I'm all for safer and less error prone processes, if there is a conductive ink safe for home use, just sell me a 3D printer that does it.
Honest question, is there a way to run the entire process acid-free?
No acids at all? That would be stupendously difficult for no real benefit. So many things are acids, so many useful reactions involve acids, and there's not a significant correlation between "is an acid" and "danger".
yes acids capable of etching = danger :) aktschually
No. Silicon oxide (glass) is extremely tough from a chemical perspective. That's why it's used in chemistry for everything. Barely anything touches it. Also this is the main reason I think that the meme of "silicon based life" is completely absurd and comes from people who only took high school chemistry and built their worldview on that.
Is it conceivable that some organic solvent could be synthesized that is, simultaneously harmless to water-based biological life, and capable of etching Silicon oxides?
Not really. Organics don't really have any affinity for this type of compound. You could, of course, create some kind of organic fluorinating compound, but it would basically just put you back at square one for safety.
It is only half as bad as working in the places that make tbose chemicals for use in clean rooms. Swaping out "empty" phosphine tanks is bad, but filling and shipping hundreds of full tanks is worse.
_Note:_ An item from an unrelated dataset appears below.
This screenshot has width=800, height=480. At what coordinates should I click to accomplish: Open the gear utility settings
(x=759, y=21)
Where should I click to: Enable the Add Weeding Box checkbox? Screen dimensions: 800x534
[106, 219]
This is the issue I have with people saying that solar power is "clean and eco friendly".
It sure is, if you ignore the fact that you have to have a factory to make it where one of the *nicest* things around is the fucking hydrofluoric acid, and most of the rest will kill you instantly in trace amounts.
The technology is, the production is not but you can contain that, at least in theory. Compare that with gasoline that everytime you obtain energy from it you burn it out of existence and create a mess of the environment.
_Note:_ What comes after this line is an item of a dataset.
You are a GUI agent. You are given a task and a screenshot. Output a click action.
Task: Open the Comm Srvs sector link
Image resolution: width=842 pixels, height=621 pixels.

This is why we should have converted all the cars to run on propane, instead of scrapping them in favour of "cleaner greener diesels" 20 years ago when they started all the "scrappage scheme" bollocks.
The propane is going to get burnt anyway. May as well extract some useful work from it, and when you run a car off it they become ultra low emission.
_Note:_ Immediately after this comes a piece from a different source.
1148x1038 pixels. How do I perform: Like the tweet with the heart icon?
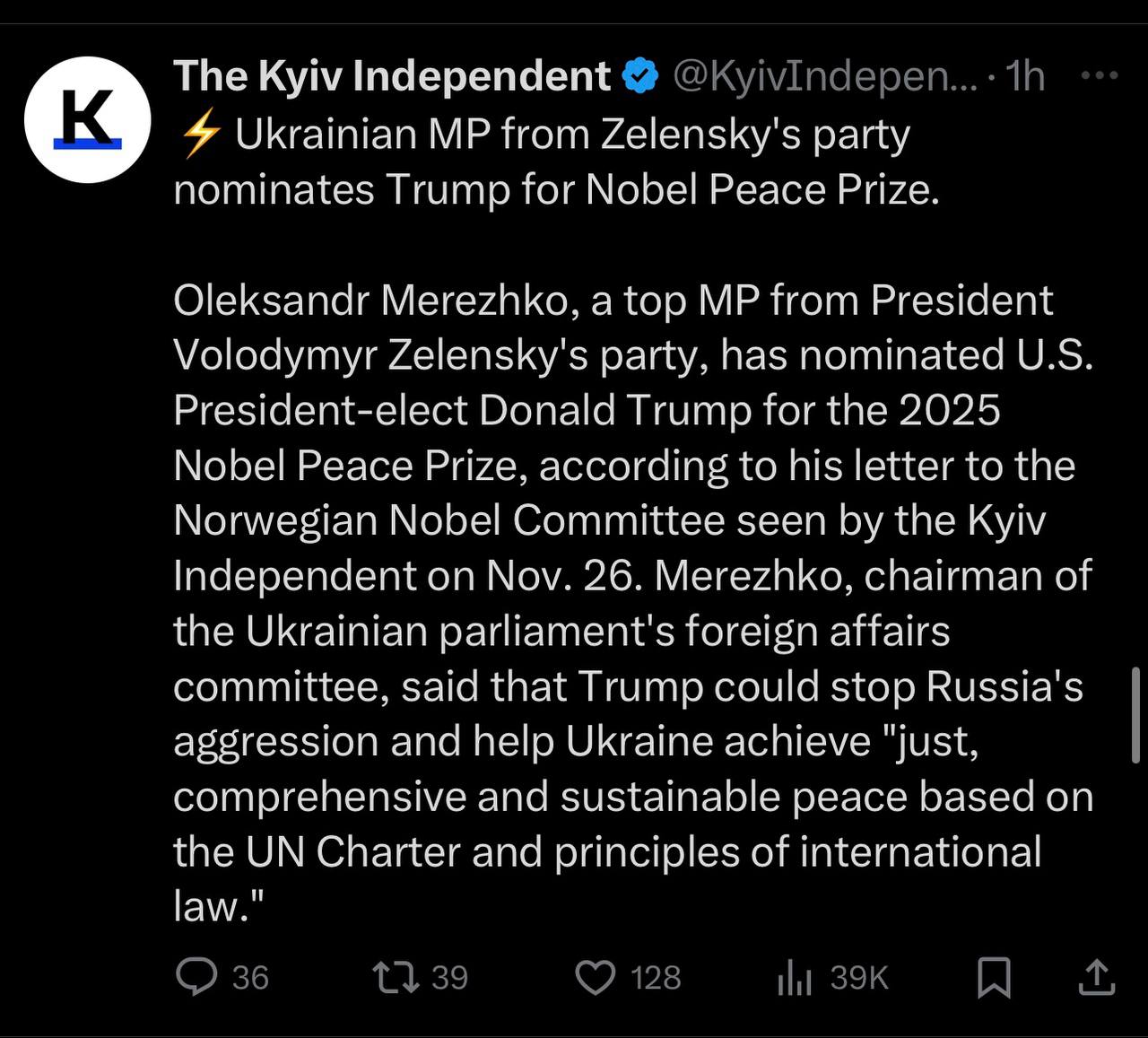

While that would be cool, something like the 7400 series, is already pretty close to scratching that itch. And a lot less dangerous.
What a time to be alive.
I only have raw RAM, pastured RAM is wrong.
I get my DRAM needs at the RAM ranch.
You mean at the RAMch? I'll see myself out now
>I get my DRAM needs at the RAM ranch.
18GB at a time
I buy it from the local Amish.
I put myself in the print-it-yourself-at-home group.